La France excelle dans un nouveau jeu : le cochon pendu. Cochon, comme ces pays méditerranéens que de beaux esprits qualifiaient de PIGS – Portugal, Italy, Greece and Spain – lorsqu’ils affrontaient la crise de leurs dettes souveraines (2010-2012). Désormais, « en zone Euro, la France est le pays qui emprunte aux coûts les plus élevés, avec des taux à 10 ans supérieurs à 4,13 %, devant l’Italie (4,08 %) et loin devant la Grèce (3,95 %), l’Espagne (3,71 %) et le Portugal (3,60 %) », pointe le bulletin d’Euronext daté du 21 août.

Pendu, comme ce nœud coulant qui étrangle chaque jour un peu plus les finances de l’Etat « dont la dette a une maturité moyenne de 8,5 ans et qui doit refinancer désormais à 4,13 % des emprunts souscrits entre 0 % et 1 % il y a 8 à 10 ans. »

Sur RTL, David Amiel, le ministre des Comptes publics, a parlé d’un « coup de semonce » observé « dans le monde entier mais aussi malheureusement en France », appelant à un « compromis politique pour éviter le n’importe quoi budgétaire ». Formules creuses, censées préserver les arbitrages prochains de Matignon sur le projet de loi de finances.

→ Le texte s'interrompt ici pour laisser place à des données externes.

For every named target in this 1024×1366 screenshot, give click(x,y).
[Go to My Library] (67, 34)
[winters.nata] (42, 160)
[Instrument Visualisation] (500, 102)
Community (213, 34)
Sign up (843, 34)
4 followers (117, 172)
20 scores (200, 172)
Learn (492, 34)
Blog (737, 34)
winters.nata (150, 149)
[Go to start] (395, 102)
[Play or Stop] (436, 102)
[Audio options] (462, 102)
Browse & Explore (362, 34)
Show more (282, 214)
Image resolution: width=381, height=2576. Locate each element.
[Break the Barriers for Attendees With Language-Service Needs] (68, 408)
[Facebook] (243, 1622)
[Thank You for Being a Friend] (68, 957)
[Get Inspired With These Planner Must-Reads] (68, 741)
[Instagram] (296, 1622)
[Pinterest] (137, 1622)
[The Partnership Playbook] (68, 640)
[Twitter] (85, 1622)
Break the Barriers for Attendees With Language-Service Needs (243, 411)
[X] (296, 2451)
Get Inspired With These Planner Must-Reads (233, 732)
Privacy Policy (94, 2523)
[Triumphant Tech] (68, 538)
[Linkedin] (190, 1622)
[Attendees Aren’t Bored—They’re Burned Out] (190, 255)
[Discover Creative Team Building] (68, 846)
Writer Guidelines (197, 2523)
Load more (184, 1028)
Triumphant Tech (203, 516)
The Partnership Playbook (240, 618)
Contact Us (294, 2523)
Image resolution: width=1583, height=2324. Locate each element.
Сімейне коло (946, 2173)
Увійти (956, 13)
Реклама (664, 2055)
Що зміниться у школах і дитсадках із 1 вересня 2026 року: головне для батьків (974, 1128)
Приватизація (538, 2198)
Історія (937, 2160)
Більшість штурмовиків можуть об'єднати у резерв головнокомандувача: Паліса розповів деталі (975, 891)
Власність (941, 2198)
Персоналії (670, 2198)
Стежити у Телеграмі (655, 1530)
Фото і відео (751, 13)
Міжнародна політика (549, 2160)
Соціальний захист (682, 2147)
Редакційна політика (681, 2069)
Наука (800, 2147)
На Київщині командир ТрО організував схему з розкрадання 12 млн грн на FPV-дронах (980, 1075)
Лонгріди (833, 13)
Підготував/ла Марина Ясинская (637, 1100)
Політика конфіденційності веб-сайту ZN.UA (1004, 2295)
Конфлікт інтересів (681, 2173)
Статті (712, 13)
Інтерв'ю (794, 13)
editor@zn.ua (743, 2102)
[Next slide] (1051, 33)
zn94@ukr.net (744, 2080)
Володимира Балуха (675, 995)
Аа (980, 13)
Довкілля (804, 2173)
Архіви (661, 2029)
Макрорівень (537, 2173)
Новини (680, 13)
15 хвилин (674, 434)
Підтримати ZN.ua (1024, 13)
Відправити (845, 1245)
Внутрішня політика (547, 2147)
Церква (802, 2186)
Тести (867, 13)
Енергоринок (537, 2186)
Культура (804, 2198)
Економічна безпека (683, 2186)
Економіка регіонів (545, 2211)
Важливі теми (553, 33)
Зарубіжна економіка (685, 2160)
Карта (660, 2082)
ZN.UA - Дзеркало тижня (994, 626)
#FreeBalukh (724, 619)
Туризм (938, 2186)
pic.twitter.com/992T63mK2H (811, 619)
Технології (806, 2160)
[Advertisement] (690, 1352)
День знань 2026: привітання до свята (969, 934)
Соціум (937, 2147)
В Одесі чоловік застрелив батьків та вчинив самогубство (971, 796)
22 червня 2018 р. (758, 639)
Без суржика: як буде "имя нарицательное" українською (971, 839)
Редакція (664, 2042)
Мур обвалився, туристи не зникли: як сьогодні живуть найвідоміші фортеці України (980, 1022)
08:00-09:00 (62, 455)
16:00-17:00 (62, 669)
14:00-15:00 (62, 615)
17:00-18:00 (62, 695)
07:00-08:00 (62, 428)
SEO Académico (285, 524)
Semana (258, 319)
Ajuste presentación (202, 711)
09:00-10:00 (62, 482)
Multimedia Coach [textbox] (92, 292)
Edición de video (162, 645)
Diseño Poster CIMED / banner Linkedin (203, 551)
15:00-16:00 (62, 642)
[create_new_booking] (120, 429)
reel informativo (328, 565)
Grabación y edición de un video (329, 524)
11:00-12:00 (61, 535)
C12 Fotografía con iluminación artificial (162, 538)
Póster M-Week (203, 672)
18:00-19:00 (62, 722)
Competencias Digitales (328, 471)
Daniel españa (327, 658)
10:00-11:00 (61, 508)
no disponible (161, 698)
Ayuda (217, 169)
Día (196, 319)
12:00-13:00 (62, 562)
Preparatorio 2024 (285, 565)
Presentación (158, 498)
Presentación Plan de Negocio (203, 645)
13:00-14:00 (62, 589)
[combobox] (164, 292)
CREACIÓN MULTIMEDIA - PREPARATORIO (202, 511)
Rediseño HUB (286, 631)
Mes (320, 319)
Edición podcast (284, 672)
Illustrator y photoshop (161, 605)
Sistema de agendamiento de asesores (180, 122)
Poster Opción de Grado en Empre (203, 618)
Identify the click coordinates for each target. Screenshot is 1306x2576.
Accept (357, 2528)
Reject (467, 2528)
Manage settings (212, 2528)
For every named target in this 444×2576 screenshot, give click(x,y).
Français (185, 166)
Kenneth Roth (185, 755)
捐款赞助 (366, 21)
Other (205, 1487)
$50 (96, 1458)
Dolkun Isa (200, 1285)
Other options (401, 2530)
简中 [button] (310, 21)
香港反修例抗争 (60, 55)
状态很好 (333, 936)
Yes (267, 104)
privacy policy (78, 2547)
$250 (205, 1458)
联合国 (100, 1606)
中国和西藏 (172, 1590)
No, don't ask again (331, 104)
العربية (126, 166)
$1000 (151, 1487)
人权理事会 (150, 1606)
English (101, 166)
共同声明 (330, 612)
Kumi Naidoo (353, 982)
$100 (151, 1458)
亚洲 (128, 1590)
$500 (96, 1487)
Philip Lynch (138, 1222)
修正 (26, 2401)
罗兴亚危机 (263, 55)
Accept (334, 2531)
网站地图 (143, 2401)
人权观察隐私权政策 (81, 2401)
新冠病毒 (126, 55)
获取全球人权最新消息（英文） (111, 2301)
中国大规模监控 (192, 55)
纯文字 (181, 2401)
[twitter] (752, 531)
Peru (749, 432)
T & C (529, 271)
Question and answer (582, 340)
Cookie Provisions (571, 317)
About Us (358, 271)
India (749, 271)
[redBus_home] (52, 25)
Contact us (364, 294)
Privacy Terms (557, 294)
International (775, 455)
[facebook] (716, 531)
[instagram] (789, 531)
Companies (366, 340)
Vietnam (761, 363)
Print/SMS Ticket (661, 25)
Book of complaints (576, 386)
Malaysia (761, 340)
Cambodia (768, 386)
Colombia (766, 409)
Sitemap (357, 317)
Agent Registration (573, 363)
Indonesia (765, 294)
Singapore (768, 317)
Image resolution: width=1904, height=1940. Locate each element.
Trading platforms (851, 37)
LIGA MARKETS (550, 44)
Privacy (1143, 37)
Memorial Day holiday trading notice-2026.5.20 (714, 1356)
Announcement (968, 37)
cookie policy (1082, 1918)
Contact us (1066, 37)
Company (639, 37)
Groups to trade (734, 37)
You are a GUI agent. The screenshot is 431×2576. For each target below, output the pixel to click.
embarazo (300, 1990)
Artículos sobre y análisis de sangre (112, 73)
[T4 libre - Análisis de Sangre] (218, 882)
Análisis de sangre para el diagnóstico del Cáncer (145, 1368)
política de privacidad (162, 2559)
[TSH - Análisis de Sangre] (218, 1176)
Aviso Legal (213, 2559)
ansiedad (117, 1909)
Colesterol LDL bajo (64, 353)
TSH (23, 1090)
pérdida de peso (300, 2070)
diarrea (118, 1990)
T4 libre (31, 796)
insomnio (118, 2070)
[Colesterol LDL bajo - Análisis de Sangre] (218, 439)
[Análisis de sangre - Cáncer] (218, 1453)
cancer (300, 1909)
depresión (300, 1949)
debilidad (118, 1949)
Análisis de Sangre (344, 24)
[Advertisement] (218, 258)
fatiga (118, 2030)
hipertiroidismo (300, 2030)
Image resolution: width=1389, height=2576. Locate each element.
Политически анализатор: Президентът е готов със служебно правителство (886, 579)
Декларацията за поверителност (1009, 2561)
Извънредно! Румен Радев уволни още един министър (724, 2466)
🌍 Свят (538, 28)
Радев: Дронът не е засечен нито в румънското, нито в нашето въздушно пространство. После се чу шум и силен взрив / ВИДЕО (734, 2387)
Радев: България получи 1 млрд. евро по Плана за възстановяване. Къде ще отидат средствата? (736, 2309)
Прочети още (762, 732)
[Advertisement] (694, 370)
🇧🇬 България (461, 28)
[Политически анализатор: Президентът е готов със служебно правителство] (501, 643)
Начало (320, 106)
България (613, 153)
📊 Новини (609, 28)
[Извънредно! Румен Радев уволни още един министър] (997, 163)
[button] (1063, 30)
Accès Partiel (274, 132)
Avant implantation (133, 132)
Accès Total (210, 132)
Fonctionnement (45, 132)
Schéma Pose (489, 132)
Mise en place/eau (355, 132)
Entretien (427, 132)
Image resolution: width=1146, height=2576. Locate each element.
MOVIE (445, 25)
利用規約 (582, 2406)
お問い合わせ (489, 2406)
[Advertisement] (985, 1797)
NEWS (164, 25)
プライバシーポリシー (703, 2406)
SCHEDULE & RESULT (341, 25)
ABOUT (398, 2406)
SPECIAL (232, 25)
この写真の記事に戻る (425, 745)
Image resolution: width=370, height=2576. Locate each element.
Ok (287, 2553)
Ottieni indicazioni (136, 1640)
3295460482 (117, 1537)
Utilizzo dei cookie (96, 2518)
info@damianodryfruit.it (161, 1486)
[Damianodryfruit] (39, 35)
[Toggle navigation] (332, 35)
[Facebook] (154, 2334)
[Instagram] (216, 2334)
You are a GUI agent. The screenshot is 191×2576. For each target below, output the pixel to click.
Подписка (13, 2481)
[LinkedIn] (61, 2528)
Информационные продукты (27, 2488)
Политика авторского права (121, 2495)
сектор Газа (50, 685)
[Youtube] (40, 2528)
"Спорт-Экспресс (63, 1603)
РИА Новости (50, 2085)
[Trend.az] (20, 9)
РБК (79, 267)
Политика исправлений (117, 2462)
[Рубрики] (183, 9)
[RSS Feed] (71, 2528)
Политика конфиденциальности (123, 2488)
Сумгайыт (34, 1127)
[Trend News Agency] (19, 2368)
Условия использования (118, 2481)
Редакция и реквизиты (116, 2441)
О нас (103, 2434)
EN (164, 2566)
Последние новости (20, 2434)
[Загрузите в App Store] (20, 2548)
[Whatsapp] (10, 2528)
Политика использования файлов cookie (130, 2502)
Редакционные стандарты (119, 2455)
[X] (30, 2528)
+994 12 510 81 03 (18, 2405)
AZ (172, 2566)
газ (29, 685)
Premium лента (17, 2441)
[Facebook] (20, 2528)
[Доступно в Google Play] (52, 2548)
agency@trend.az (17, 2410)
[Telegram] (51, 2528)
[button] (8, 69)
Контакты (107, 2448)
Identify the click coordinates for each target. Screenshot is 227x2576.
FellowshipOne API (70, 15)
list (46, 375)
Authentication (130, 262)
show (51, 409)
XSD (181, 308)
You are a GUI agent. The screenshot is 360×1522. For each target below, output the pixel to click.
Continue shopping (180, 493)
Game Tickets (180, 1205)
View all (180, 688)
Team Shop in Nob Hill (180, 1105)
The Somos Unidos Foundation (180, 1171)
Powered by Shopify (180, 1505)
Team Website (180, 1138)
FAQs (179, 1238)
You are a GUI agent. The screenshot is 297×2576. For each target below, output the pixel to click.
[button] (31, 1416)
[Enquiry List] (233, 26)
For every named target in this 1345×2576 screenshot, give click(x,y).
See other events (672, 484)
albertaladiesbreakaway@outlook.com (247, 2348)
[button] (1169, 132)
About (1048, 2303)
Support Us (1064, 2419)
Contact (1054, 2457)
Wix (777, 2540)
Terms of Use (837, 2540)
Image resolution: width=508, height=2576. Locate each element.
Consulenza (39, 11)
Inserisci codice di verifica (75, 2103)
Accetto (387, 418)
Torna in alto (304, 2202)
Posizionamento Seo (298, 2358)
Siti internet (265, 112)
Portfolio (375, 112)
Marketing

Mi-juillet pourtant, le même se montrait plus explicite, à défaut d’être convaincant. Questionné à l’Assemblée nationale par Matthias Renault, le député RN de la Somme, le ministre lui avait lancé : « Vous êtes le seul parti qui réussit à contribuer à la charge de la dette… sans gouverner. A chaque fois qu’un sondage vous est favorable, les taux d’intérêt augmentent. » On peut s’alarmer – à raison – du coût du programme de Marine Le Pen, en matière de retraites notamment, sans verser dans le fantasme qu’on prétend dénoncer.